# RL challenge

Your challenge is to learn to play [Flappy Bird](https://en.wikipedia.org/wiki/Flappy_Bird)!

Flappybird is a side-scrolling game where the agent must successfully nagivate through gaps between pipes. Only two actions in this game: at each time step, either you click and the bird flaps, or you don't click and gravity plays its role.


## Step 1 : FlappyAgentManual & FlappyAgentEasy


To begin with this Flappy Challenge, I decided to develop two very easy functions in order to understand the kind of trajectories that may make the Flappy win his challenge. We have:

* FlappyAgentManual : it is only a function that allow you to play Flappy Bird. You should press a key of your keyboard to make the bird flap. This function allow you to play Flappy and to decide the trajectory of the bird.

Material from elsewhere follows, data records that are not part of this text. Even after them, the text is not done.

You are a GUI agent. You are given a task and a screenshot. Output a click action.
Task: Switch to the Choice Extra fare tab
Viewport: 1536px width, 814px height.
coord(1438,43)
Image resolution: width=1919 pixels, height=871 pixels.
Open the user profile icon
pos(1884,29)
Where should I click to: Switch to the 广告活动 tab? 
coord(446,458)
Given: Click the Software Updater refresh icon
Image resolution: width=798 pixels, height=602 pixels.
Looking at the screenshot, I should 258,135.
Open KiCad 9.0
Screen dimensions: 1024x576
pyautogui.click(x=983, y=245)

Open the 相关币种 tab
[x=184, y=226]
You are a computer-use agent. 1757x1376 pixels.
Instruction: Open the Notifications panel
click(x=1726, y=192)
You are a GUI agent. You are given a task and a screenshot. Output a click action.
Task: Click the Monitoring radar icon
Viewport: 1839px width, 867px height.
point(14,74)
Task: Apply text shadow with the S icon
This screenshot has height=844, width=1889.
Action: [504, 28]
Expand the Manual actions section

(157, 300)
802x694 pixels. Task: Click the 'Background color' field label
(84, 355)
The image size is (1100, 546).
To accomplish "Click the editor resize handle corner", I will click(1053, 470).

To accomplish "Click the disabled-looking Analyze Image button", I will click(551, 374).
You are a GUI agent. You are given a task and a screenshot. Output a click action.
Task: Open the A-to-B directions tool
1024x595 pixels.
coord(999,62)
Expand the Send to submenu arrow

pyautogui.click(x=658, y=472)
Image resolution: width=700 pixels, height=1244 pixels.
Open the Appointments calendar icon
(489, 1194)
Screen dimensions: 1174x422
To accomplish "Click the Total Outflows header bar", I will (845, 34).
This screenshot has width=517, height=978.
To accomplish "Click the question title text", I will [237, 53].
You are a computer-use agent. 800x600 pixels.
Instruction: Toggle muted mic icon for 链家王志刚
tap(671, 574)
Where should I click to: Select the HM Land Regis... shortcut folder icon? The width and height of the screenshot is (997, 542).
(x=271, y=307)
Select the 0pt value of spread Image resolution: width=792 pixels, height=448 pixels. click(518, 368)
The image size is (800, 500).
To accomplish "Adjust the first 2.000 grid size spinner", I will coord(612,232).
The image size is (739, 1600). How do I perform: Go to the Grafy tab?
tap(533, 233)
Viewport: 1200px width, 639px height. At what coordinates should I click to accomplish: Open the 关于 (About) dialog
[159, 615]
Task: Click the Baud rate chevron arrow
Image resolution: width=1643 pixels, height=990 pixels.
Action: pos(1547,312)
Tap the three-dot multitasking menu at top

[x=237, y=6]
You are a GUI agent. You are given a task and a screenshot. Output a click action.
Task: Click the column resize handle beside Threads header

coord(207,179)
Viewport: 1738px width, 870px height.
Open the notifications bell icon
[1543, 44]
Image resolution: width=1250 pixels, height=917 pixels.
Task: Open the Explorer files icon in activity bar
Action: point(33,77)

* FlappyAgentEasy : it is a completely deterministic function. It is not interesting for Reinforcment Learning but it is a first function that uses state variables to help Flappy to fly.


In [2]:
from ple.games.flappybird import FlappyBird
from ple import PLE
import pygame
import numpy as np
import pickle

In [3]:
# first policies

def FlappyAgentManual(state, screen):
    action = None
    events = pygame.event.get()
    for event in events:
        print(event)
        if event.type == pygame.KEYUP:
            action = 119
    return action

def FlappyAgentEasy(state, screen):
    if state['player_y'] > state['next_pipe_bottom_y'] - 50:
        action = 119
    else:
        action = None
    return action

In [None]:
# run.py
game = FlappyBird()
p = PLE(game, fps=30, frame_skip=1, num_steps=1, force_fps=True, display_screen=True)

p.init()
reward = 0.0

nb_games = 1
nb_data = 200
cumulated = np.zeros((nb_games))


next_pipe_bottom_y = np.array(range(nb_data))
player_vel = np.array(range(nb_data))
player_y = np.array(range(nb_data))
next_pipe_dist_to_player = np.array(range(nb_data))
count = 0
for i in range(nb_games):
    p.reset_game()
    
    while(not p.game_over()):
        state = game.getGameState()
        screen = p.getScreenRGB()
        action=FlappyAgentEasy(state, screen) 
        reward = p.act(action)
        cumulated[i] = cumulated[i] + reward
        if count <= nb_data-1:
            next_pipe_bottom_y[count] = state['next_pipe_bottom_y']
            player_vel[count] = state['player_vel']
            player_y[count] = state['player_y']
            next_pipe_dist_to_player[count] = state['next_pipe_dist_to_player']
            print(action, reward)
        count = count +1

average_score = np.mean(cumulated)
max_score = np.max(cumulated)

print(average_score)

In [None]:
print(player_y)
print(player_vel)

As you can see, the previous code allow to begin a game and to read the values of the state of the game at every moment of the game. Through this pre-study, we can read the value that may take every variable such as **player_y**, **player_vel** or the **reward**


## FlappyAgentSarsa

Since we know the values, the next step of the challenge was to simplify the number of possible states in order to reduce the size of the space we want to explore afterwards. We define then a vector for each variable that goes from the min to the max values with a specific resolution. At the beginning we worked with around 20 possible values for each variables. 

In [4]:
# grid definition
resolution = 20
next_pipe_bottom_y = np.array(range(0,400,resolution))
player_vel = np.array(range(-10,10, 2))
player_y = np.array(range(0,400,resolution))
next_pipe_dist_to_player = np.array(range(0,300,resolution))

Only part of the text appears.